Пехота, по сути дела, перестала существовать. Все ехало. Никто не шел пешком, кроме пастухов, погоняющих огромные стада овец, свиней и коров, медленно пылящих в самом конце армейского потока. Впрочем, и пастухи меланхолично сидели верхом на коровах.
Десятки приказов о приведении в порядок транспорта и культуры маршей не всегда достигали должного эффекта. Теперь, когда война приблизилась к своей долгожданной цели, каждый мечтал до предела ускорить темпы и уж никому не хотелось бить сапоги по венгерскому и австрийскому асфальту, а хотелось подъехать к победе обязательно на чем-нибудь трофейном.
Уставшие после затяжных боев у Будапешта и озера Балатон, сильно поредевшие и насчитывающие небывало высокий процент раненых, оставшихся в строю, полки делали теперь броски по пятьдесят километров за ночь, сто — в сутки. Какая тут, к чорту, пехота могла соперничать с этим едущим на рысях войском, которое само кормило своих быков и само же заправляло горючим свои мотоциклы и автомобили, не требуя ни горючего, ни продовольствия, ничего, кроме боеприпасов, и настаивая только на непрерывном движении вперед и вперед, к концу войны.
Бросок к Вене был необходим резкий, точный, каждый это отличнейшим образом понимал, и первыми были оставлены позади быки. На бычьих обозах устроились раненые — тоже вопреки всем приказам, двигавшиеся не в тыл, на восток, к госпиталям, а вперед, за своими дивизиями, но в приличном, никому не мешающем отдалении. На быков же отгрузили часть имущества, ранее занимавшего грузовики. На быках двигались трофеи, не потребные для боев. На быках шел самый тыловой тыл, шел медленно, но все же не стоял на месте, а как бы участвовал в общем течении.
Узкие австрийские дороги с отличным профилем не вмещали бычьего и конского потока, все это на скрещениях или у временных мостов надолго застревало и перекручивалось на радость немецким летчикам, беспрестанно бомбившим эти гигантские цепи.

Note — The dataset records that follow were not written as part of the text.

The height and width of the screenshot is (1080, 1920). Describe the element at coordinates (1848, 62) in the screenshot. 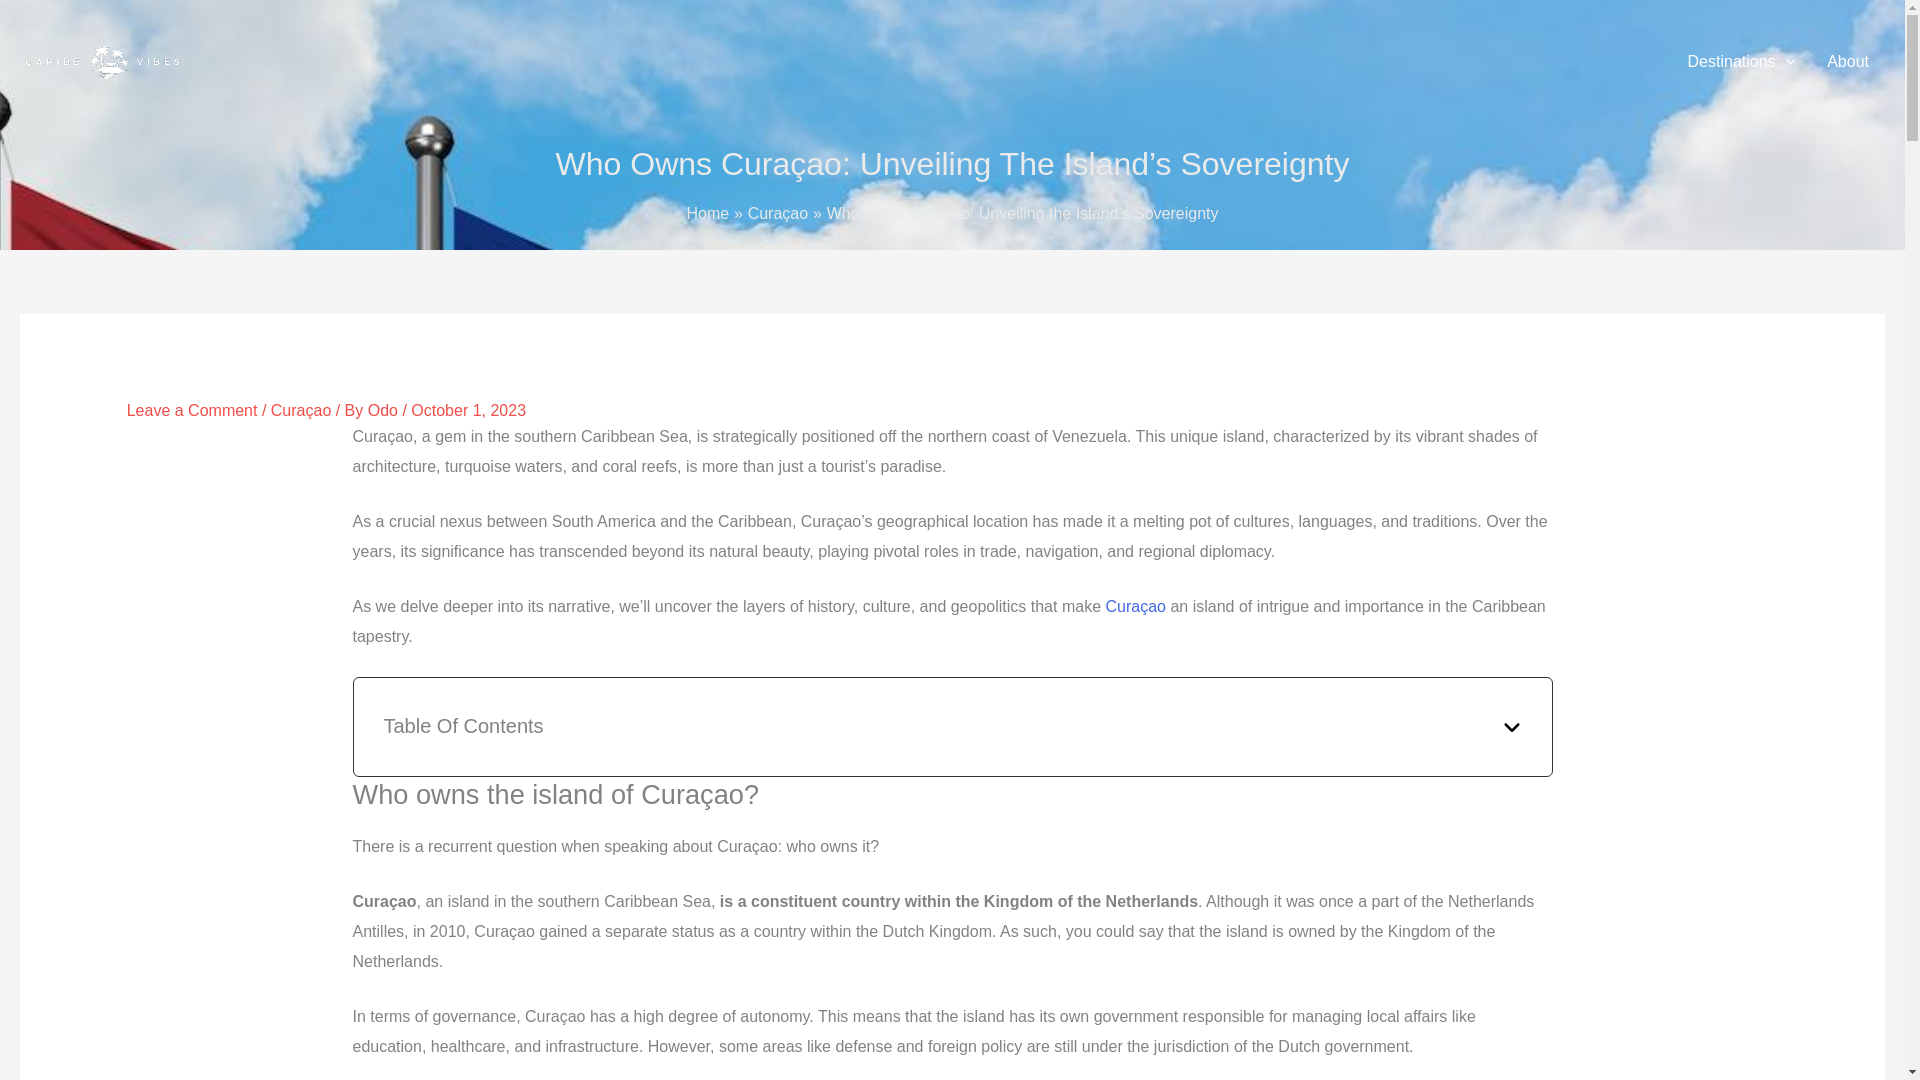

I see `About` at that location.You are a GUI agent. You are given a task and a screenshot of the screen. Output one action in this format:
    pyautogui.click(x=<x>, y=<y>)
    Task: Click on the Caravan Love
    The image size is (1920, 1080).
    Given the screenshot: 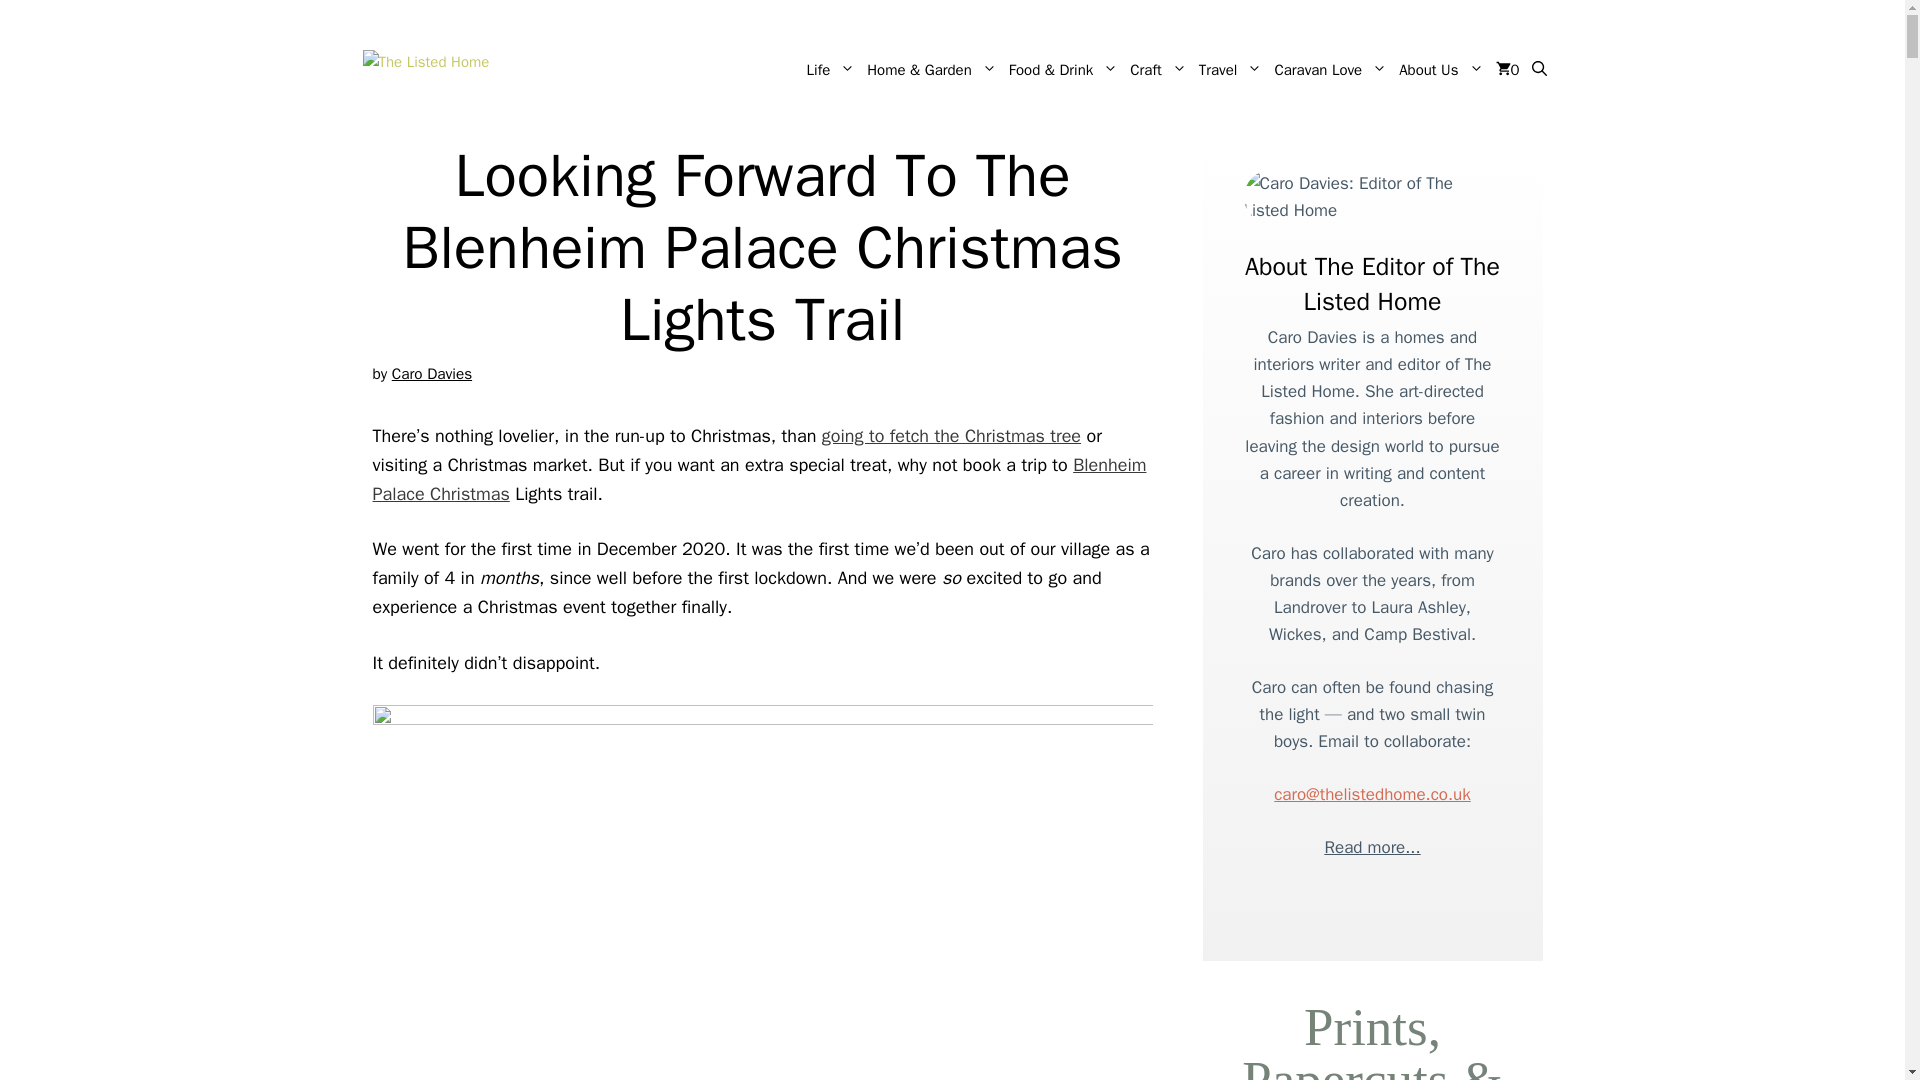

При налетах никто, однако, не разбегался, не рассредоточивался, а норовил в суматохе выискать свободную щель и просунуться вперед, в обгон других.
Но на подступах к Вене стихийно возникшие из ничего бычьи и конские обозы были оставлены позади и тянулись в двух-трех переходах позади основных сил, а дорогами завладели бешено мчавшиеся грузовые и легковые автомобили.
4-я гвардейская армия, в которую входил корпус Воропаева, вбежала на плечах немцев сначала в южные предместья Вены, а затем, сменяя соседа справа, завязала бои в предместьях Земмеринга, на восточных рубежах города.
Александра Ивановна Горева, все это время шедшая с медсанбатом, была сейчас временно в распоряжении армейского хирурга и могла бы найти себе работу в хирургическом госпитале, но она категорически настояла на том, что будет работать в эти дни только в медсанбатах дивизии, штурмующих Вену.
Стояли ветреные, но теплые, склонные к дождям дни раннего апреля. Капризная придунайская весна была в этом году особенно нервна: без шинели было еще свежо, в шинели — жарко.
Александра Ивановна готовилась отправиться в дивизию, наступающую с юга, и уже подобрала компанию и обзавелась машиной, как вдруг почти в минуту отъезда ей рекомендовали отправиться в восточные пригороды, где приходилось срочно сменять соседа, а заодно налаживать связь с дунайской флотилией. Бои за Вену предполагались, исходя из будапештского опыта, длительными, потери — значительными, вопрос о своевременной эвакуации раненых приобретал серьезное значение.
Но она, выслушав советы и указания, совершенно точно знала, что ни с кем не будет уславливаться о вывозе раненых, а будет добиваться лишь одного: чтобы люди поступали на операционный стол не позже чем через час после ранения.
Опыт Кишинева, Ясс и особенно Будапешта подсказывал ей, что раненого не надо увозить в тыл и что опытные врачебные руки, готовые оказать если не дружескую, то во всяком случае вполне лояльную помощь, теперь, когда мы побеждаем, найдутся всюду.
Она вспомнила, сколько здоровых и сильных мужчин с повязками Красного креста на руках метались по улицам Будапешта или отдыхали в его подземельях в пору самых ожесточенных боев за город.
Одни из них называли себя врачами, другие скромно — только студентами-медиками, третьи предоставляли свои силы в качестве санитаров-носильщиков, четвертые были всего-навсего родственниками врачей, — но стоило Александре Ивановне найти среди них подлинного врача, приставить к нему свою медицинскую сестру и поручить его ответственности всю эту шумную и даже, пожалуй, несколько подозрительную банду бездельников, как через два часа у нее был развернут под землею отличный перевязочный пункт, безукоризненно работающий несколько дней подряд и вызывающий общие восторги.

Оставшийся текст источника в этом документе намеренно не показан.